In this, you and your partner share the same orientation within this particular manifestation presently, but you also are influenced by different aspects of belief systems.

Now; in this influencing of different aspects of belief systems, you find yourselves projecting to each other in the expression of conflict, for each of you holds to your own perception of your own aspects of beliefs.

What you are creating is – as I have expressed the analogy of the stick and the ball previously, the stick being the beliefs which are influencing or pushing of the ball which is your perception – you are pushing your ball with your stick and he is pushing his ball with his stick and you are pushing your balls into each other, colliding with each other. In this expression, you may identify to yourself that neither of you is seeming to be choosing to give, in flexibleness.

Now; the reason for this situation is that you are holding very tightly to your own perceptions, and you are not allowing for the reality of each other’s perceptions.

Let me express to you that your perception creates your reality. Therefore, it IS your reality and it is real, but each individual’s perception is reality. They may be different, but they are all reality.

In this, I express to you that as you turn your attention to self – as I have expressed within the response to the previous question involving the situation of conflict – as you are looking to self and examining your own participation and perpetuation of your own beliefs and of your own lack of acceptance of self, this shall be helpful to you within your interaction.

Couple this with the understanding that your partner’s perception is their reality also. Therefore, it matters not that you may be expressing many times of any particular idea or situation. This may not necessarily be influencing in the other individual’s reality, for he also is holding very tightly to his own energy and his own beliefs and the influence of his own beliefs.

Now; I shall express to you in this that you may be moving through these types of expressions and accomplishing what you seek to be accomplishing in eliminating this conflict in relation to the relationship, for you do hold the same orientation.

This is not to say that you may not move through these types of situations were you to be holding different orientations, but it would be exceedingly more difficult, for in holding different orientations, you also – in a manner of speaking – hold different languages, for you hold very different types of perceptions.

YOUR perceptions are merely different as influenced by your beliefs. This is much easier to be moving through and eliminating conflict with than would it be were you holding different orientations.

In this – viewing yourself singularly and addressing to YOU, not to the situation of your partner – I express to you that if you are allowing yourself to move more deeply into self, you may be quite affecting of this situation of conflict.

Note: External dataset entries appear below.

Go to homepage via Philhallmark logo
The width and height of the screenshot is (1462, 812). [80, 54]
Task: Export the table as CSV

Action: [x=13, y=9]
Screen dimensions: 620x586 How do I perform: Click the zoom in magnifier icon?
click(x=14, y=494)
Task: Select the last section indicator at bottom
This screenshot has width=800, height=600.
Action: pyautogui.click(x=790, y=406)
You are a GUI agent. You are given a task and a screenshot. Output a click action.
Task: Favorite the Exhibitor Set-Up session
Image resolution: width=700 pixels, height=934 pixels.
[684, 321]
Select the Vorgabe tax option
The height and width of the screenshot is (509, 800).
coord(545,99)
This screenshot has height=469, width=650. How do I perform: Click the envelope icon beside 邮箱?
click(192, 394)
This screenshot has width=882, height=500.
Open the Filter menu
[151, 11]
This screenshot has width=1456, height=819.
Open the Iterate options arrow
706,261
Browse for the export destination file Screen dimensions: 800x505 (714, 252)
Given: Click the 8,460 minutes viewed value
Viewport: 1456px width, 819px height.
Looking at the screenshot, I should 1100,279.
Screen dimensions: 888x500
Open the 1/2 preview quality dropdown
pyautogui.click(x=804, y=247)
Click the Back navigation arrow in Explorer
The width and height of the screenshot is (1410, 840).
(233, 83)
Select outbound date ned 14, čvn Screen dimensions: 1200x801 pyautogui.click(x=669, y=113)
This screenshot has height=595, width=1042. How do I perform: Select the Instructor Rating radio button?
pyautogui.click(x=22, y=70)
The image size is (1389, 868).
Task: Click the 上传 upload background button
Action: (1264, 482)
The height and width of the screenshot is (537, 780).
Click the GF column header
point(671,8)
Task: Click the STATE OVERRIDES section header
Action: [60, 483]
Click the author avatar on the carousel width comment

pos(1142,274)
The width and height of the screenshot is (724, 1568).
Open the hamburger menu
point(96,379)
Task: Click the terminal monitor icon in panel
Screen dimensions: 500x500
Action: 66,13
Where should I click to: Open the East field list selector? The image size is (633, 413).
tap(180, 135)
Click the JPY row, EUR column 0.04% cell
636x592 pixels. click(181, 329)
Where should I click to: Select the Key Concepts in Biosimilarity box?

Now; I also express to you that I hold an awareness that this is not a task easily undertaken, for in this, it is not merely a question or situation of altering your own behavior, but to be noticing – within each moment of interaction – what your individual personal triggers are, in which you hold many.

First of all, you may be identifying your own triggers. There are certain expressions that may be offered to you by your partner that you shall automatically accept, assimilate inwardly, and it shall be a trigger to be reinforcing duplicity.

In this, the resulting action of that reinforcing of duplicity is to be initially hurt, and subsequently experiencing the emotion of anger and turning the hurtfulness outward towards the other individual.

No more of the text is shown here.